Innenpolitik

Regierung will Schulverwaltung entrümpeln

Die Regierung will Bürokratie im Bereich der Schulverwaltung abbauen. In einem ersten Schritt sollen 57 Rundschreiben und Erlässe gestrichen werden, die nicht mehr notwendig sind, gab Bildungsminister Heinz Faßmann (ÖVP) am Dienstag vor dem Ministerrat bekannt. Insgesamt rechnet er mit 1.000 bis 1.200 Vorschriften, bei denen man "mit ruhigem Gewissen sagen kann: das braucht man nicht mehr".

Bildungsminister Heinz Faßmann (ÖVP). SN/APA/GEORG HOCHMUTH
Bildungsminister Heinz Faßmann (ÖVP).

Unter den 57 Vorschriften, die gleich bereinigt werden sollen, gebe es etwa einen Erlass zum richtigen Aufstellen eines Trampolins im Turnsaal, nannte Faßmann ein Beispiel. Mit der Bereinigung setze man einen Schritt Richtung Entbürokratisierung und für ein schlankeres System, betonte er.

Zuletzt hatte der Wiener Stadtschulrat eine ähnliche Initiative gestartet. Seit Herbst wurden 1.000 von insgesamt rund 2.000 Erlässen gestrichen. "Es ist gut, dass man nicht mehr so eine Befehlsausgabe macht", so Stadtschulratspräsident Heinrich Himmer (SPÖ) zur APA. "Man kann das alles zurücknehmen - es muss aber abgelöst werden durch einen Dialog und eine andere Art der Kommunikation mit Lehrern. Nur wegnehmen und zu erwarten, es funktioniert trotzdem, ist zu wenig."

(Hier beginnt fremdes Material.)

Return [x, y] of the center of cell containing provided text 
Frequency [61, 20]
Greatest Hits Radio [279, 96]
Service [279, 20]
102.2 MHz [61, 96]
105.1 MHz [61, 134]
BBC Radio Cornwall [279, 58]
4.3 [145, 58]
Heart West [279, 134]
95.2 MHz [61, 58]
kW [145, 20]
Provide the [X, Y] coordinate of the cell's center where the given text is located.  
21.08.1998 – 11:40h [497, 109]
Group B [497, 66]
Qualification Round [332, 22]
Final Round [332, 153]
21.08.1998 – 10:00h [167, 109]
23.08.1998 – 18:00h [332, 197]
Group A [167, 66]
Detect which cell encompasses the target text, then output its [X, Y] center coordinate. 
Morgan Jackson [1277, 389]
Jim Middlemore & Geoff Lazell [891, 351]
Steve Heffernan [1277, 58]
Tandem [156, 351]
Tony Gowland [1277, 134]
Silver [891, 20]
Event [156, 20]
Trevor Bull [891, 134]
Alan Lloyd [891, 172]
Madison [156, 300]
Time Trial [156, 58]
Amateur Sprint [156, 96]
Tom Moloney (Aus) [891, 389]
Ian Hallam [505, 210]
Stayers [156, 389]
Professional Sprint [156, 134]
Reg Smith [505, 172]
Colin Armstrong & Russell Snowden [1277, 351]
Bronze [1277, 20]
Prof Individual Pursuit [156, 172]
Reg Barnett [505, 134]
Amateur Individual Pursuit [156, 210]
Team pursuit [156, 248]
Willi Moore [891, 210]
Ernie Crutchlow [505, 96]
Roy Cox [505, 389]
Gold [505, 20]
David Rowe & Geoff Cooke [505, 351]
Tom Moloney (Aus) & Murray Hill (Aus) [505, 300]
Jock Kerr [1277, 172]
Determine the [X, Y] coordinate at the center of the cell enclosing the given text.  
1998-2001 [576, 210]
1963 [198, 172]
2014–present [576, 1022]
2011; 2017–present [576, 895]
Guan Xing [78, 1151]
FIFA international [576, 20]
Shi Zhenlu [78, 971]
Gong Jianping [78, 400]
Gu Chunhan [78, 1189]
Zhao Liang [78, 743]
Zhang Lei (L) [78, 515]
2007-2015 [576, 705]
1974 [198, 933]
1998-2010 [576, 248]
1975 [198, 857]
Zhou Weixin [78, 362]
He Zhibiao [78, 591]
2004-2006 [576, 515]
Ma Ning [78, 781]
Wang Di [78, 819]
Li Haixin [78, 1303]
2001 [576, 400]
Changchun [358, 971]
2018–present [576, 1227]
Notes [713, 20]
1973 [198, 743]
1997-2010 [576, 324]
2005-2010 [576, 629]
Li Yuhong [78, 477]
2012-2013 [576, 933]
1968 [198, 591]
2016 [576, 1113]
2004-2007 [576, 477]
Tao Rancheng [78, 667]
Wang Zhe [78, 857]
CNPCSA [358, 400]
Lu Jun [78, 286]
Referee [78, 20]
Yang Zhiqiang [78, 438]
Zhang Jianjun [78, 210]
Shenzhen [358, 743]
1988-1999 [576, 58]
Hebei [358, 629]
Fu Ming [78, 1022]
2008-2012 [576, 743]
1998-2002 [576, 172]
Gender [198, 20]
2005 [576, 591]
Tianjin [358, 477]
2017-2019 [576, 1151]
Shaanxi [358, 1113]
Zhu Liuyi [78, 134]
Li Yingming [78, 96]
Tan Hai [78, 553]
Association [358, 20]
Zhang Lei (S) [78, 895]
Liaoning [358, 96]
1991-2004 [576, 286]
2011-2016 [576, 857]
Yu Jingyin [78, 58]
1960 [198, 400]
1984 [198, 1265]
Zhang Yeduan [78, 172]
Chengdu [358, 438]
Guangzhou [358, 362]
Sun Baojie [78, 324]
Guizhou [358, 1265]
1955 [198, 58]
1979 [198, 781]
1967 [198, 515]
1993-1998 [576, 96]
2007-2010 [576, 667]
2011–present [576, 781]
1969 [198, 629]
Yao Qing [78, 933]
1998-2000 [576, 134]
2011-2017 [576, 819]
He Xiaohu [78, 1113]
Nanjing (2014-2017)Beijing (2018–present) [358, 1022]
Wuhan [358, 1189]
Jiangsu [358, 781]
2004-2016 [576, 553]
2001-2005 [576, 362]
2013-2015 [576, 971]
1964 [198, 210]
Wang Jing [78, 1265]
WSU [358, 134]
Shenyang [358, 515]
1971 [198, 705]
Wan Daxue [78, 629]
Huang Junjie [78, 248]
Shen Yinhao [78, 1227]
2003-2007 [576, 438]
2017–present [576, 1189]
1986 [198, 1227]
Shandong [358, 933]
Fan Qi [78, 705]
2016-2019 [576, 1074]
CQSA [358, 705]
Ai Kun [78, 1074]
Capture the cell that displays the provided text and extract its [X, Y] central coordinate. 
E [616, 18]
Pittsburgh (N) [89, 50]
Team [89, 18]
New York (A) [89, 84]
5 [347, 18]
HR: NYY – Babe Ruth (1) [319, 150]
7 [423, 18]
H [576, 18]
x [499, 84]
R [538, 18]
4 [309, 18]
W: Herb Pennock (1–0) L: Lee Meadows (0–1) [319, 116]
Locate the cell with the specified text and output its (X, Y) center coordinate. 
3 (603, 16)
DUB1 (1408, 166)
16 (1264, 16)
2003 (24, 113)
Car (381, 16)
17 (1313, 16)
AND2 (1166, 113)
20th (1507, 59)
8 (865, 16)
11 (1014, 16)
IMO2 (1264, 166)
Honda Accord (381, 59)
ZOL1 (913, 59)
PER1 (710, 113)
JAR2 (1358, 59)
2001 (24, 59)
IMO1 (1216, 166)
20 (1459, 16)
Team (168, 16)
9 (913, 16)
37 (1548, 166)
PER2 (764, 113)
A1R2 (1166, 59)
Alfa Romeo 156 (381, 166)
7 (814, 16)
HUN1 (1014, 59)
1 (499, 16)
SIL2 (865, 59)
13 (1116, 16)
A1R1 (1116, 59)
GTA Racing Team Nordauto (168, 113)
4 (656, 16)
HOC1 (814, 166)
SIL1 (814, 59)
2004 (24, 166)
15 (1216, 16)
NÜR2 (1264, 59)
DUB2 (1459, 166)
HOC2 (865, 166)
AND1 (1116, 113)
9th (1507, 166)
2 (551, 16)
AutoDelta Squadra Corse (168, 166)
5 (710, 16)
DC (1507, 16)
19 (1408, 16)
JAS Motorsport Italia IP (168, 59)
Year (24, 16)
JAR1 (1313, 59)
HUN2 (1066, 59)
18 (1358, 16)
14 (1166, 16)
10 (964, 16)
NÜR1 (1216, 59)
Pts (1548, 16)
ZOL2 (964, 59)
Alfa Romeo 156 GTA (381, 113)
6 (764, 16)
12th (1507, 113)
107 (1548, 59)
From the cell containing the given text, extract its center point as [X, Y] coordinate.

In Sachen Deutschklassen für Kinder mit mangelnden Sprachkenntnissen stellte Faßmann ein baldiges Konzept in Aussicht. Derzeit werde dieses gerade in seinem Haus erarbeitet. Es handle sich um "keine triviale Angelegenheit" und außerdem um eine Kostenfrage.

Der Minister hatte zuletzt mit Aussagen in Interviews für Verwirrung gesorgt, wonach Kinder mehrere Stunden pro Tag in einem Kursprogramm unterrichtet werden und dann in der restlichen Unterrichtszeit am normalen Klassenleben teilnehmen sollen. Im Regierungsprogramm steht dagegen, dass alle Neueinsteiger ins Regelschulwesen eine Sprachstandserhebung absolvieren - wer nicht ausreichend Deutsch beherrscht, müsse eine "Deutschklasse" absolvieren. Angesprochen auf den Widerspruch verwies Faßmann darauf, dass es bei seinem Konzept keine Diskrepanz geben werde. Es gelte das, was im Regierungsprogramm stehe.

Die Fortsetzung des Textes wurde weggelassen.